» **Aim of the task**
Please return the lines below verbatim, beginning at the one that has "Image resolution: width=1366, height=1289." and stopping after the one that has "Kij do hokeja na lodzie (103, 506)", and add no other lines.

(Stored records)
○ ○ ○ ○ ○ ○ ○

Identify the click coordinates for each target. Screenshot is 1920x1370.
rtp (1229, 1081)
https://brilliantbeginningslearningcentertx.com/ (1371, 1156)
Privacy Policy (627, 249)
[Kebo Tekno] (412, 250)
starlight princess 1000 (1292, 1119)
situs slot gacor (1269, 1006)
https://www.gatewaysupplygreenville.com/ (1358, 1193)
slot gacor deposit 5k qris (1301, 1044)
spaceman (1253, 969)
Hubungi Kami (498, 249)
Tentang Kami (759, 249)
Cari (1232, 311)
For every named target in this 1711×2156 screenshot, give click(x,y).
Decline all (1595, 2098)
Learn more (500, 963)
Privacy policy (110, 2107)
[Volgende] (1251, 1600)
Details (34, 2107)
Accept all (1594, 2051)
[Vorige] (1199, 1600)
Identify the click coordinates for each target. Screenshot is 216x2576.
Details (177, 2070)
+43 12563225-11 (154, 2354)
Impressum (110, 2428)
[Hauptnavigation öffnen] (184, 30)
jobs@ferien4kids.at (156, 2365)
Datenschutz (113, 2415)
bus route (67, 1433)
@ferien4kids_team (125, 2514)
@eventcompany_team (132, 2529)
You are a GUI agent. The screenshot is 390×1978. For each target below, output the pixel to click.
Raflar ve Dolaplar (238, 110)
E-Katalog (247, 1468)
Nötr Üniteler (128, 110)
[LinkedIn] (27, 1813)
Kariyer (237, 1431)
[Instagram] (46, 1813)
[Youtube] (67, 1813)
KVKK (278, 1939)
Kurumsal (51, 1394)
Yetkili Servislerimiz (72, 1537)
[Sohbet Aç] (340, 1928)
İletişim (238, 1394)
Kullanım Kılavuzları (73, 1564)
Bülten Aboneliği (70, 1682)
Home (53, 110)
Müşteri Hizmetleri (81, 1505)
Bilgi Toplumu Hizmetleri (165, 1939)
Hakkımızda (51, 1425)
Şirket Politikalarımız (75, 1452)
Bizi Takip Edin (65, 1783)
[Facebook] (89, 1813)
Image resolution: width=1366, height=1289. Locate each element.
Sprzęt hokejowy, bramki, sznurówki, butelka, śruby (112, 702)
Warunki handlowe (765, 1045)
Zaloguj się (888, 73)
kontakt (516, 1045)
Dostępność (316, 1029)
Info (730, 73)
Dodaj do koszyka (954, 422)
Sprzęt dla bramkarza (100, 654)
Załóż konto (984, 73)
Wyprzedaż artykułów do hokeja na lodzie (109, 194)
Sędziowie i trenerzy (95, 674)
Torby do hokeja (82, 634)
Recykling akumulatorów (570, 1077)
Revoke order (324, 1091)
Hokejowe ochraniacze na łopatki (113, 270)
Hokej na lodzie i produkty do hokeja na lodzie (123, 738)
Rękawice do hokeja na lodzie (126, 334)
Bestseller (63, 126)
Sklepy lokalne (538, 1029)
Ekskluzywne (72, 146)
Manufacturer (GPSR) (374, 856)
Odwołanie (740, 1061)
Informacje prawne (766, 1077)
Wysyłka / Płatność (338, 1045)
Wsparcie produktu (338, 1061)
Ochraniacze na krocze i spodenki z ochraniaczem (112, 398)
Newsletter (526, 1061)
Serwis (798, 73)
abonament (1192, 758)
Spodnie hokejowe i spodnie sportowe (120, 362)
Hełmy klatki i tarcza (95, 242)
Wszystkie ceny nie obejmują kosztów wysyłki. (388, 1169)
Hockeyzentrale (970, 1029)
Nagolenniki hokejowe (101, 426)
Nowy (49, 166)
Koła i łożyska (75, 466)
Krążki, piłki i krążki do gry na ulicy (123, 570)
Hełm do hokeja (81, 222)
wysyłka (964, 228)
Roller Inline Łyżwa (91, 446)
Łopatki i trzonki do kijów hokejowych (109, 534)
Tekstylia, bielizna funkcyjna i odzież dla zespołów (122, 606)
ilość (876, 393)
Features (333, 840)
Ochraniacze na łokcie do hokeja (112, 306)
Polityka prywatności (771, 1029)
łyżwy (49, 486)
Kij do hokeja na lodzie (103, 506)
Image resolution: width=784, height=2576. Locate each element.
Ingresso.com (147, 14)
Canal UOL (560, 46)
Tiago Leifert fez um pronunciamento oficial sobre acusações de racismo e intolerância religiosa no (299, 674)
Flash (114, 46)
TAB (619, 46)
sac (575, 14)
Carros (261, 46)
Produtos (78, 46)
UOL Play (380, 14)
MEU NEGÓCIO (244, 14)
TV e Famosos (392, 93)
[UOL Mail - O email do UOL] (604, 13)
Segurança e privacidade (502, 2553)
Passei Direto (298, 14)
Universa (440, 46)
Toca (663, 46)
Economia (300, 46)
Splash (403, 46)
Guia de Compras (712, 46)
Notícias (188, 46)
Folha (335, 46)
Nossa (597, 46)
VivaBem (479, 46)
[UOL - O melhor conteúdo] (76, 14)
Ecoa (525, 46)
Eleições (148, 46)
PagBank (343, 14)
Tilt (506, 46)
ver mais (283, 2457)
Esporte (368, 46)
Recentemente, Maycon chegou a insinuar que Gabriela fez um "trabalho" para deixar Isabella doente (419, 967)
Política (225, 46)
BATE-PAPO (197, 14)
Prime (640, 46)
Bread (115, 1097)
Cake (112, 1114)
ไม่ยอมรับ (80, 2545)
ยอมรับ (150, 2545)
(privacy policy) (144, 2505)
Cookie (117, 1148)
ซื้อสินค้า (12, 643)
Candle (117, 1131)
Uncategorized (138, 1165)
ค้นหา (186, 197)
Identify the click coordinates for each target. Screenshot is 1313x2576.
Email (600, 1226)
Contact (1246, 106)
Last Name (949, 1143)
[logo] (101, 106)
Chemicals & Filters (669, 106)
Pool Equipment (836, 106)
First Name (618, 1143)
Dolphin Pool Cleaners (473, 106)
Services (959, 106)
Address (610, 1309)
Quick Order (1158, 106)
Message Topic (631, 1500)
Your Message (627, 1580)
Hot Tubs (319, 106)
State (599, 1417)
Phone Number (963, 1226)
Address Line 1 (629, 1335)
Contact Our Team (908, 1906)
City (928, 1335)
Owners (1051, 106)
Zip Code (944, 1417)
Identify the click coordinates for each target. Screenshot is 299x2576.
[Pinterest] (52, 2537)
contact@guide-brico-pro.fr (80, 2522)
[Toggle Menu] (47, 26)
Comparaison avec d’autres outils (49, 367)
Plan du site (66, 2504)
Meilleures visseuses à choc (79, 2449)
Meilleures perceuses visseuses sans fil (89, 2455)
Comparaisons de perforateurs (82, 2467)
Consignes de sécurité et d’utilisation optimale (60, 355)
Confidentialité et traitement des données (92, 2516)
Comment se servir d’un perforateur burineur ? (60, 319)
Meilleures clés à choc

○ ○ ○ ○ ○ ○ ○

» **Solution to this problem**
Image resolution: width=1366, height=1289. Locate each element.
Sprzęt hokejowy, bramki, sznurówki, butelka, śruby (112, 702)
Warunki handlowe (765, 1045)
Zaloguj się (888, 73)
kontakt (516, 1045)
Dostępność (316, 1029)
Info (730, 73)
Dodaj do koszyka (954, 422)
Sprzęt dla bramkarza (100, 654)
Załóż konto (984, 73)
Wyprzedaż artykułów do hokeja na lodzie (109, 194)
Sędziowie i trenerzy (95, 674)
Torby do hokeja (82, 634)
Recykling akumulatorów (570, 1077)
Revoke order (324, 1091)
Hokejowe ochraniacze na łopatki (113, 270)
Hokej na lodzie i produkty do hokeja na lodzie (123, 738)
Rękawice do hokeja na lodzie (126, 334)
Bestseller (63, 126)
Sklepy lokalne (538, 1029)
Ekskluzywne (72, 146)
Manufacturer (GPSR) (374, 856)
Odwołanie (740, 1061)
Informacje prawne (766, 1077)
Wysyłka / Płatność (338, 1045)
Wsparcie produktu (338, 1061)
Ochraniacze na krocze i spodenki z ochraniaczem (112, 398)
Newsletter (526, 1061)
Serwis (798, 73)
abonament (1192, 758)
Spodnie hokejowe i spodnie sportowe (120, 362)
Hełmy klatki i tarcza (95, 242)
Wszystkie ceny nie obejmują kosztów wysyłki. (388, 1169)
Hockeyzentrale (970, 1029)
Nagolenniki hokejowe (101, 426)
Nowy (49, 166)
Koła i łożyska (75, 466)
Krążki, piłki i krążki do gry na ulicy (123, 570)
Hełm do hokeja (81, 222)
wysyłka (964, 228)
Roller Inline Łyżwa (91, 446)
Łopatki i trzonki do kijów hokejowych (109, 534)
Tekstylia, bielizna funkcyjna i odzież dla zespołów (122, 606)
ilość (876, 393)
Features (333, 840)
Ochraniacze na łokcie do hokeja (112, 306)
Polityka prywatności (771, 1029)
łyżwy (49, 486)
Kij do hokeja na lodzie (103, 506)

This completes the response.